Omics reveal the difference between PTDM and T2D among the liver, pancreas and adipose tissue

Abstract

Abstract Backgroud: This research delved into the underlying mechanisms responsible for post-transplant diabetes mellitus (PTDM) and comparisons with type 2 diabetes (T2D). Methods: Comprehensive analyses, encompassing both transcriptomics and metabolomics, were conducted on liver and pancreatic tissues from the PTDM and T2D groups. Furthermore, distinctions in competing endogenous RNA (ceRNA) networks were explored. Weighted gene co-expression network analysis (WGCNA)was implemented to identify clusters of genes exhibiting strong correlations among the liver, pancreas, and adipose tissue.
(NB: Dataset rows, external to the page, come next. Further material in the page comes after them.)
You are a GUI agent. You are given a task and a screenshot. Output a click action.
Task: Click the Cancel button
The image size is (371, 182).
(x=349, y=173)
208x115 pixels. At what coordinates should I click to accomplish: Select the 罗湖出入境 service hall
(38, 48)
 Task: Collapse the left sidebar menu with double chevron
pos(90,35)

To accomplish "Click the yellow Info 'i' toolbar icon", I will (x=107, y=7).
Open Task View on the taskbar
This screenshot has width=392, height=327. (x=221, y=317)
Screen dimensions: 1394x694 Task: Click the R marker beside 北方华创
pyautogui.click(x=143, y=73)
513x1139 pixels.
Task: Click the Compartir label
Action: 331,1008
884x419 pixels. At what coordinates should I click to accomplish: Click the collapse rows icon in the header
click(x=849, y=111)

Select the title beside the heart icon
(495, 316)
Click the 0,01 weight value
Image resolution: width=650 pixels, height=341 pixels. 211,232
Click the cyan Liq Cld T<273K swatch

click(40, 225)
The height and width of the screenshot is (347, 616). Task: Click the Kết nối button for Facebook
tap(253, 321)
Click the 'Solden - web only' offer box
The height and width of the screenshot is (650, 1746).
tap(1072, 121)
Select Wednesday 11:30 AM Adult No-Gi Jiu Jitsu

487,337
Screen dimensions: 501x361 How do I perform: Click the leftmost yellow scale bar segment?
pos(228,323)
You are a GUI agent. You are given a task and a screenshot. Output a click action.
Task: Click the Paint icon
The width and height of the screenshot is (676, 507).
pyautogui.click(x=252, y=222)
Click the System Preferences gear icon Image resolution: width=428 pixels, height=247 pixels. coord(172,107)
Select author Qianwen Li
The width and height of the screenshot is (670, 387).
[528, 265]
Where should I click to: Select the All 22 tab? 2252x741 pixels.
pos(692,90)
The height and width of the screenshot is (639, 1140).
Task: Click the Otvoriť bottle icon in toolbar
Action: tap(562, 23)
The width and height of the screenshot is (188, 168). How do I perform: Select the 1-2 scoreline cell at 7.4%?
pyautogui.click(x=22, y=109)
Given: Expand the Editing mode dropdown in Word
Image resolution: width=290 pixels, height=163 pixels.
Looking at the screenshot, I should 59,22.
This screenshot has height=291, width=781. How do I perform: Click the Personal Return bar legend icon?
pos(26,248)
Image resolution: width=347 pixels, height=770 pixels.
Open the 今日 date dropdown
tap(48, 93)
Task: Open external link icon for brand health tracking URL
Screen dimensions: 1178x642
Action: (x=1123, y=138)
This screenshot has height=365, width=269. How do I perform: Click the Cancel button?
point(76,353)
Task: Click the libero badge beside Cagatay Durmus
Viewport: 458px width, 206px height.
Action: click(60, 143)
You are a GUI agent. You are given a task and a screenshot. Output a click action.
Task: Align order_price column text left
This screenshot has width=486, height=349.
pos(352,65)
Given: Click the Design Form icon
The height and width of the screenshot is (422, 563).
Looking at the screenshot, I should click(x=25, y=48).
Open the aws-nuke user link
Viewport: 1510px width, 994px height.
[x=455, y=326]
Results: Compared to their T2D counterparts, PTDM mice exhibited notable differences in higher body weight (P <0.05), lower blood glucose levels (P <0.05), and enhanced insulin tolerance (P <0.05). Gene Ontology (GO) and Kyoto Encyclopedia of Genes and Genomes (KEGG) enrichment analyses indicated significant alterations in the MAPK pathway and leukocyte migration within the liver, as well as variations in the differentiation of Th17, Th1, and Th2 cells, along with T cell activation, within the pancreas. In addition, the MAPK signaling pathway and leukocyte migration pathways were significantly modified in adipose tissue. The ceRNA network analysis highlighted substantial changes, revealing 164 long intergenic non-coding RNA (lincRNA) and 154 circular RNA (circRNA) networks significantly changed in the liver, and 445 lincRNA and 135 circRNA networks in the pancreas that were significantly altered in the PTDM group compared to T2D group. Notably, the metabolites Resveratrol, Aldehydo-D-xylose, 3-Hydroxybutyric acid, 5-Aminoimidazole-4-carboxamide, Leucinic acid and (R)-lipoic acid displayed significant changes in the liver in PTDM mice, with their regulation attributed to 2510002D24RIK. Conclusion:In summary, PTDM mice exhibited distinctive multi-omics and pathological characteristics compared to their T2D counterparts.